» **Objective**
Render everything from the line containing "Click the Repository file icon in sidebar" down to the end of the material as a numbered list, omitting blank lines. Leave the pictures out of the answer.

» **Provided entries**
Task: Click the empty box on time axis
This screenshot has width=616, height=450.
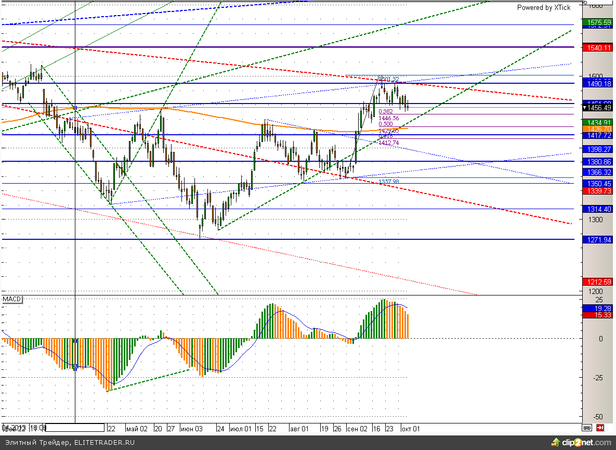Action: coord(75,428)
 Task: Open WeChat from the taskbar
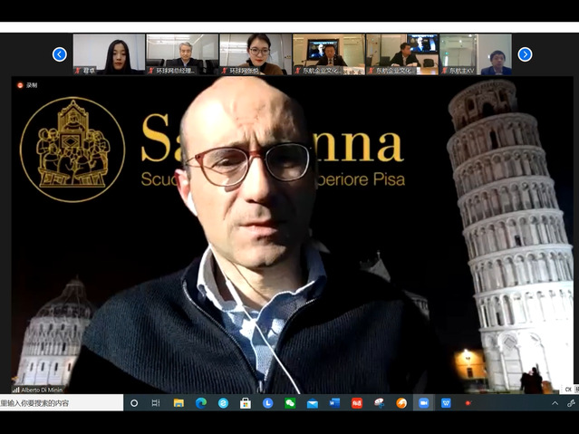[290, 403]
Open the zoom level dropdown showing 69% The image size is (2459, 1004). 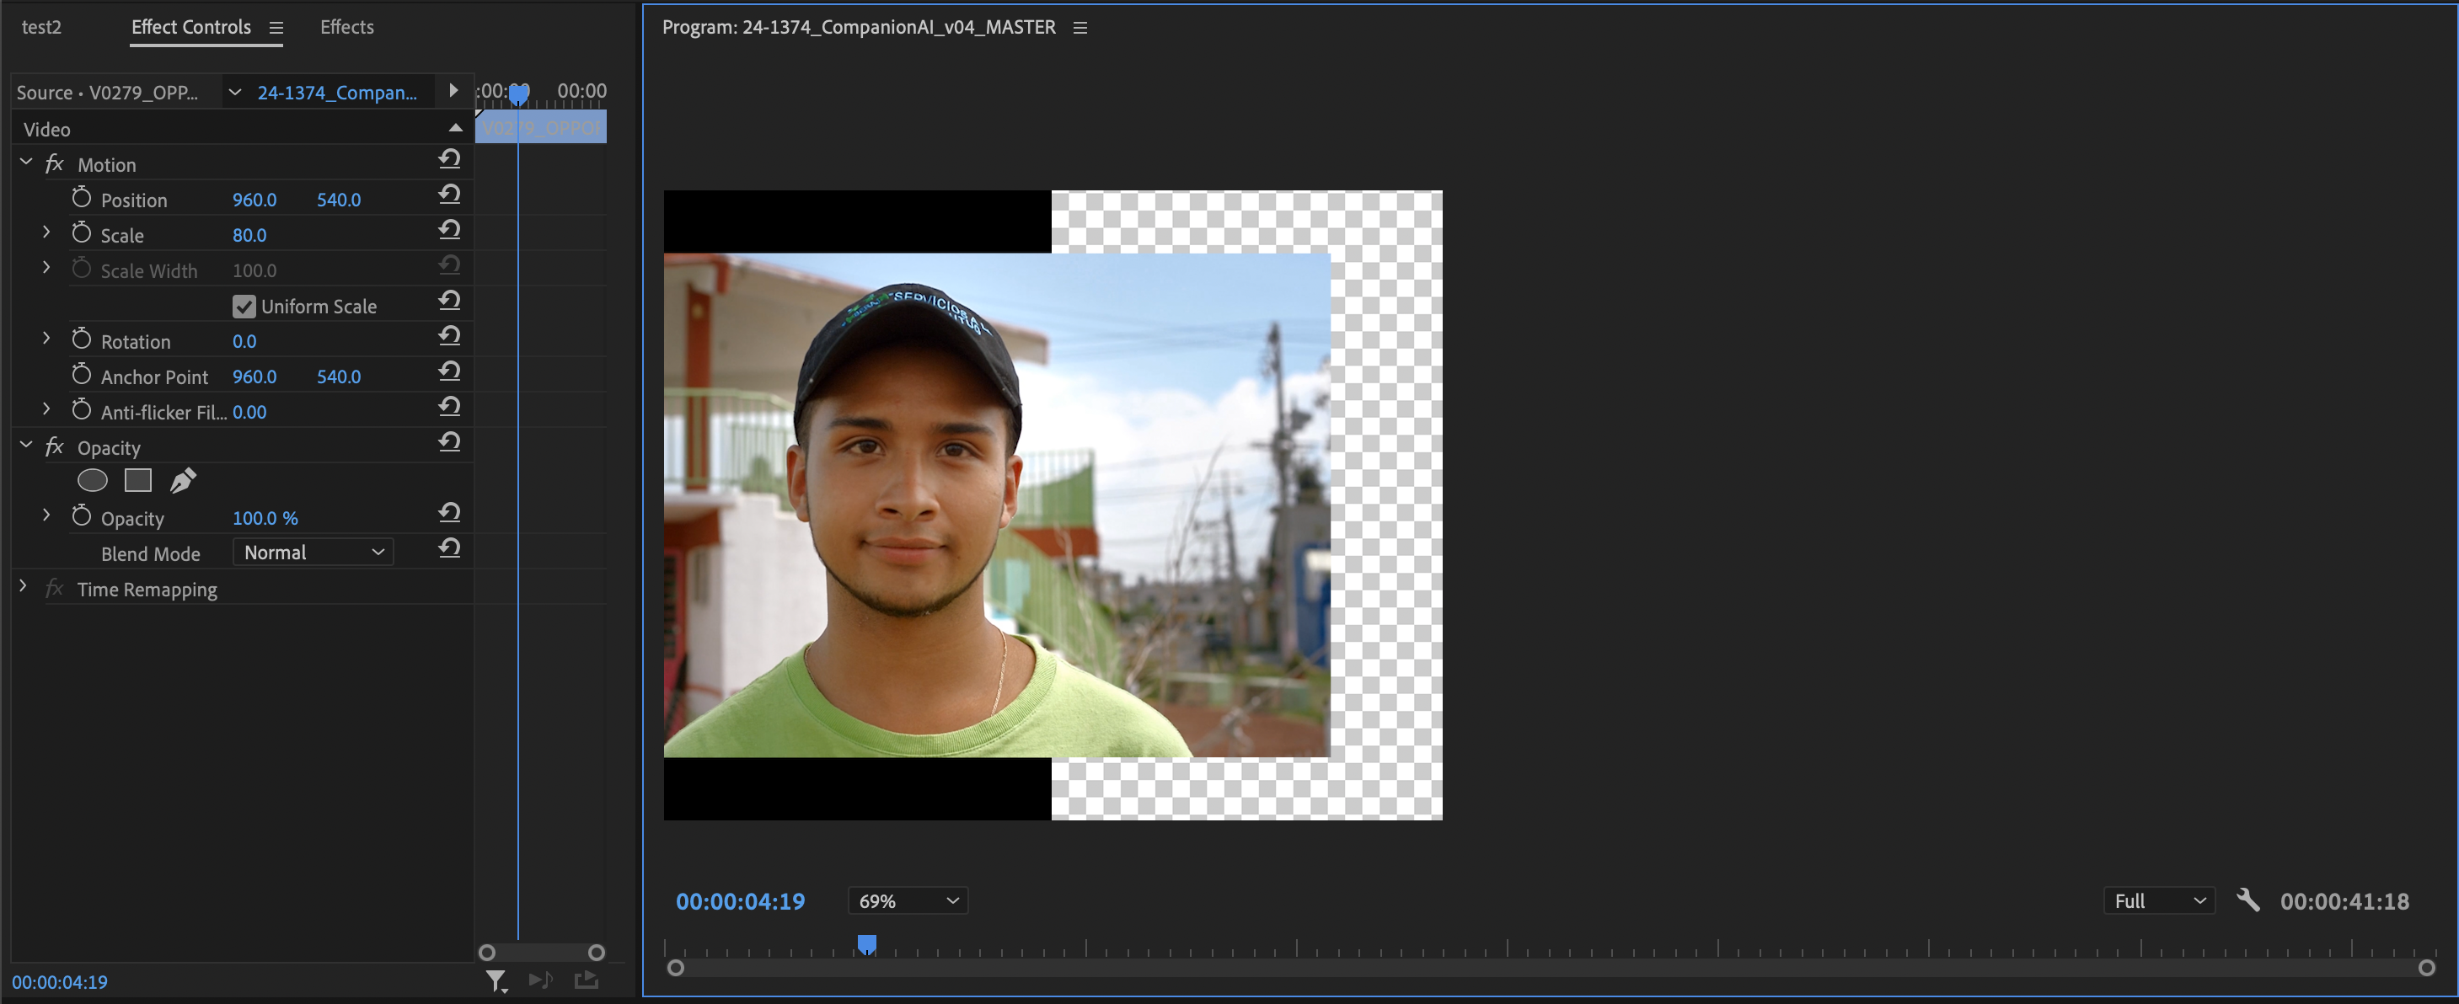point(905,900)
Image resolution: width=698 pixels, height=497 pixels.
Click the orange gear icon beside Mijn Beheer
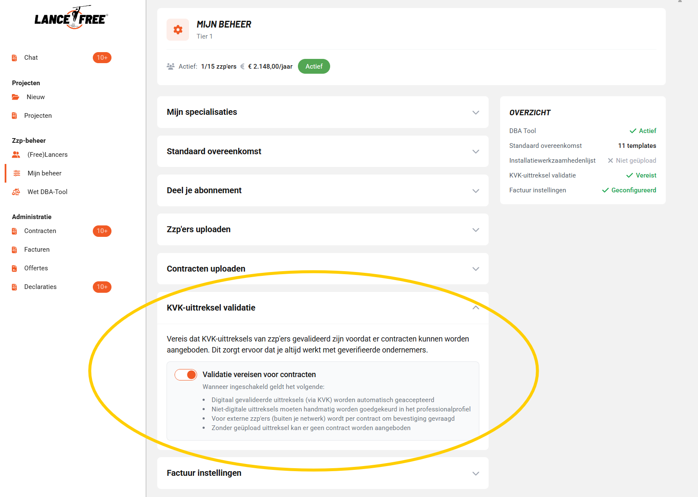178,30
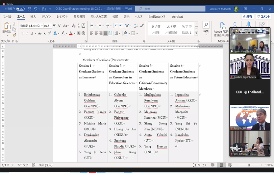
Task: Click the Save disk icon
Action: click(29, 9)
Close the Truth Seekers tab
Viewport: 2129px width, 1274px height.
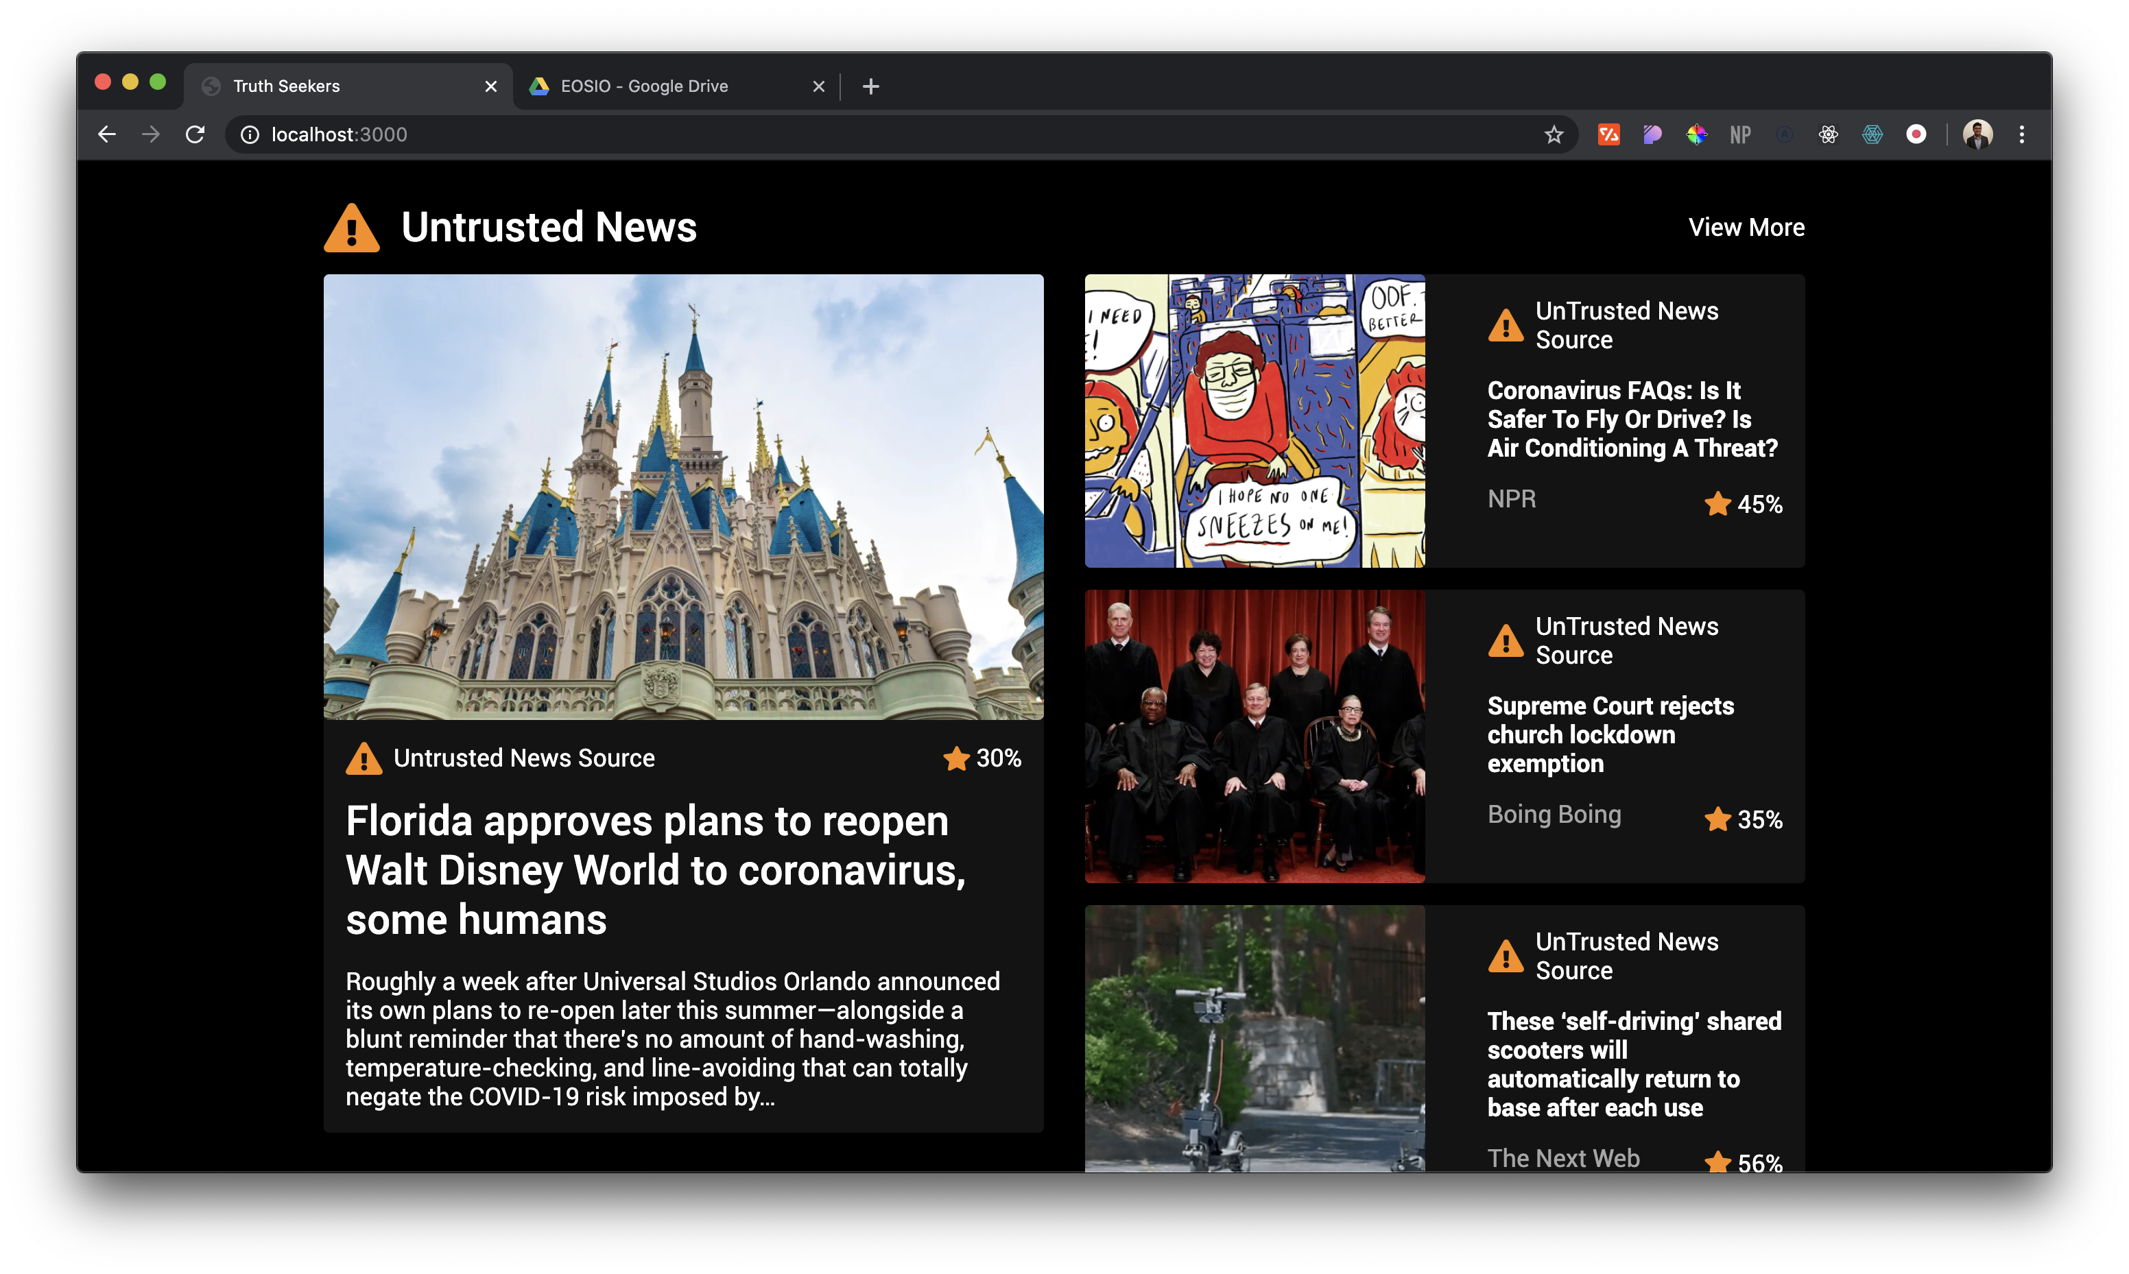click(491, 86)
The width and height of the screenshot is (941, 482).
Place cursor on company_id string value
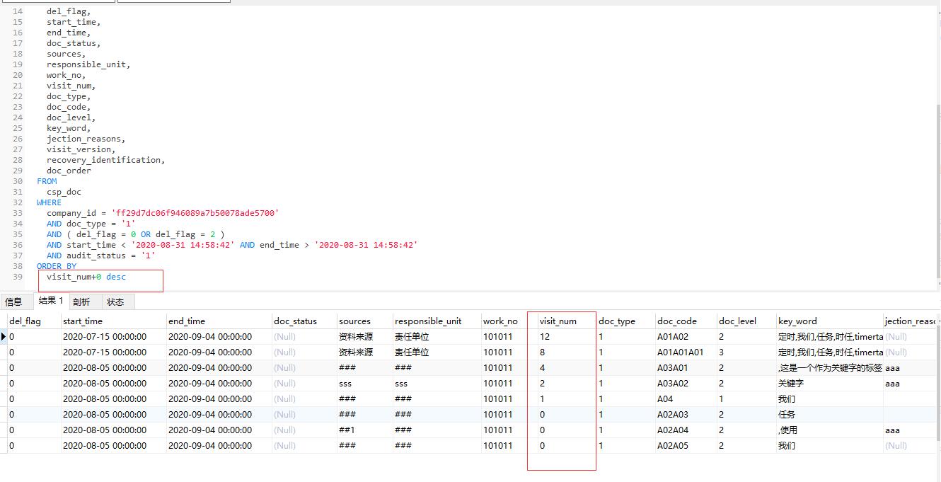[x=195, y=213]
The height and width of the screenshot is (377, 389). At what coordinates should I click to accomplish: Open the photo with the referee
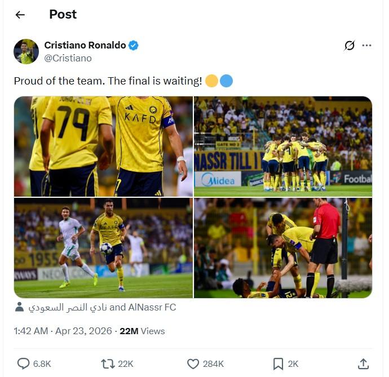pos(282,247)
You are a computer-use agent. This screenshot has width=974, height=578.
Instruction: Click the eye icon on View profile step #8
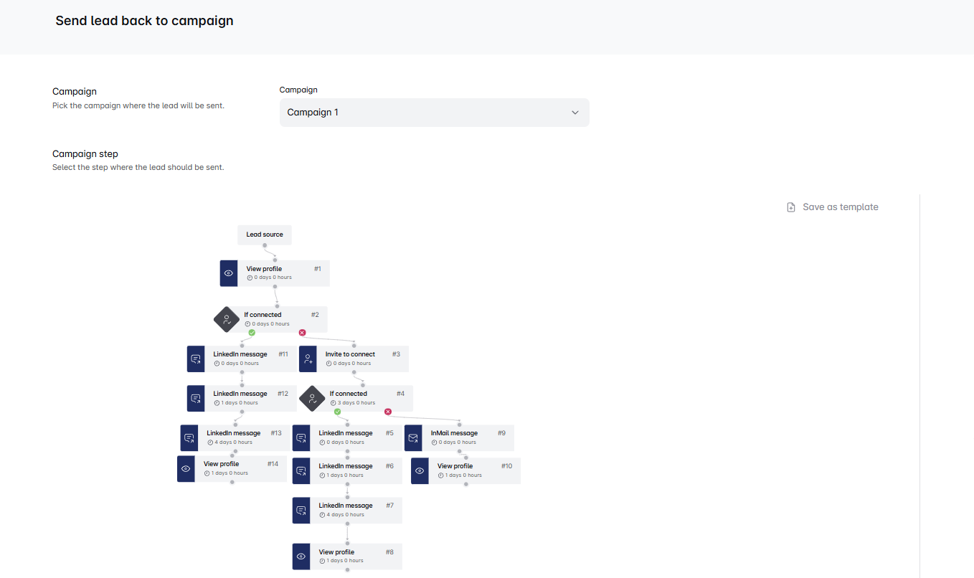[301, 556]
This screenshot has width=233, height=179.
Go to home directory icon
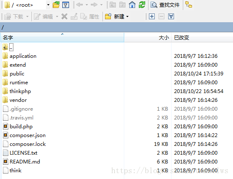click(132, 5)
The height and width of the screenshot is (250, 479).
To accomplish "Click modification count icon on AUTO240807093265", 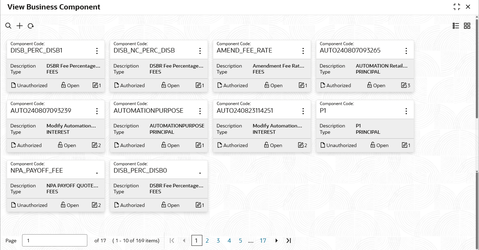I will (404, 85).
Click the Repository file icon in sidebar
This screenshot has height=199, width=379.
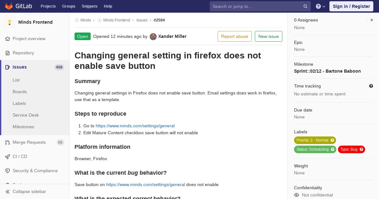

» **Task result**
1. Click the Repository file icon in sidebar
2. This screenshot has height=199, width=379.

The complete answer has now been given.